* **Data under study**
▶
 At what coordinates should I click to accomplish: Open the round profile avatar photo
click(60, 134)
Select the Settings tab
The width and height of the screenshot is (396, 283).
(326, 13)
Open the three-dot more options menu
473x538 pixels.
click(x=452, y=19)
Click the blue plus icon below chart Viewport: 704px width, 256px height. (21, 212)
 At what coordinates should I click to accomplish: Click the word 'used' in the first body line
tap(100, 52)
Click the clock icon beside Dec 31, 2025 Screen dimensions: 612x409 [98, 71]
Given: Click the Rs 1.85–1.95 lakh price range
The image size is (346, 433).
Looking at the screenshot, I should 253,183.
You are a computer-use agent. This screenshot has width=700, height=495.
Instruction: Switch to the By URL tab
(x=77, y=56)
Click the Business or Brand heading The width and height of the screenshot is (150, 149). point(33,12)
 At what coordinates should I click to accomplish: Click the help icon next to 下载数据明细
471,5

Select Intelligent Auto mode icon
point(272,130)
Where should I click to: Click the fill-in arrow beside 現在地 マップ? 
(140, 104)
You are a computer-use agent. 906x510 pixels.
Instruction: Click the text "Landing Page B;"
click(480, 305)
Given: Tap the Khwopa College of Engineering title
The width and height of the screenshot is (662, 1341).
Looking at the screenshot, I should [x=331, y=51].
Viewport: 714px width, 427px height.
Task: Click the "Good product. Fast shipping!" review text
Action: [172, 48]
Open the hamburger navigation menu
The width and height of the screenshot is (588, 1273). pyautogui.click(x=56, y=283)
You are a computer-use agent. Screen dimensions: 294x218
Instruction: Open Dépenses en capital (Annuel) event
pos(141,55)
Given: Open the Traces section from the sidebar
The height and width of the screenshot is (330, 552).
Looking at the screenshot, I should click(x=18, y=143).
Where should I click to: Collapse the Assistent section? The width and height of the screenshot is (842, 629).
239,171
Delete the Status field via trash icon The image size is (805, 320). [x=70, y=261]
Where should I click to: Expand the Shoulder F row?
◀
* **Instructions to follow**
Make an exact copy of every line in the data.

* **Answer to this exercise**
 At what coordinates should I click to accomplish: Open the round profile avatar photo
click(60, 134)
Select the Settings tab
The width and height of the screenshot is (396, 283).
(326, 13)
Open the three-dot more options menu
473x538 pixels.
click(x=452, y=19)
Click the blue plus icon below chart Viewport: 704px width, 256px height. (21, 212)
 At what coordinates should I click to accomplish: Click the word 'used' in the first body line
tap(100, 52)
Click the clock icon beside Dec 31, 2025 Screen dimensions: 612x409 [98, 71]
Given: Click the Rs 1.85–1.95 lakh price range
The image size is (346, 433).
Looking at the screenshot, I should 253,183.
You are a computer-use agent. This screenshot has width=700, height=495.
Instruction: Switch to the By URL tab
(x=77, y=56)
Click the Business or Brand heading The width and height of the screenshot is (150, 149). point(33,12)
 At what coordinates should I click to accomplish: Click the help icon next to 下载数据明细
471,5

Select Intelligent Auto mode icon
point(272,130)
Where should I click to: Click the fill-in arrow beside 現在地 マップ? 
(140, 104)
You are a computer-use agent. 906x510 pixels.
Instruction: Click the text "Landing Page B;"
click(480, 305)
Given: Tap the Khwopa College of Engineering title
The width and height of the screenshot is (662, 1341).
Looking at the screenshot, I should [x=331, y=51].
Viewport: 714px width, 427px height.
Task: Click the "Good product. Fast shipping!" review text
Action: [172, 48]
Open the hamburger navigation menu
The width and height of the screenshot is (588, 1273). pyautogui.click(x=56, y=283)
You are a computer-use agent. Screen dimensions: 294x218
Instruction: Open Dépenses en capital (Annuel) event
pos(141,55)
Given: Open the Traces section from the sidebar
The height and width of the screenshot is (330, 552).
Looking at the screenshot, I should click(x=18, y=143).
Where should I click to: Collapse the Assistent section? The width and height of the screenshot is (842, 629).
239,171
Delete the Status field via trash icon The image size is (805, 320). [x=70, y=261]
Where should I click to: Expand the Shoulder F row?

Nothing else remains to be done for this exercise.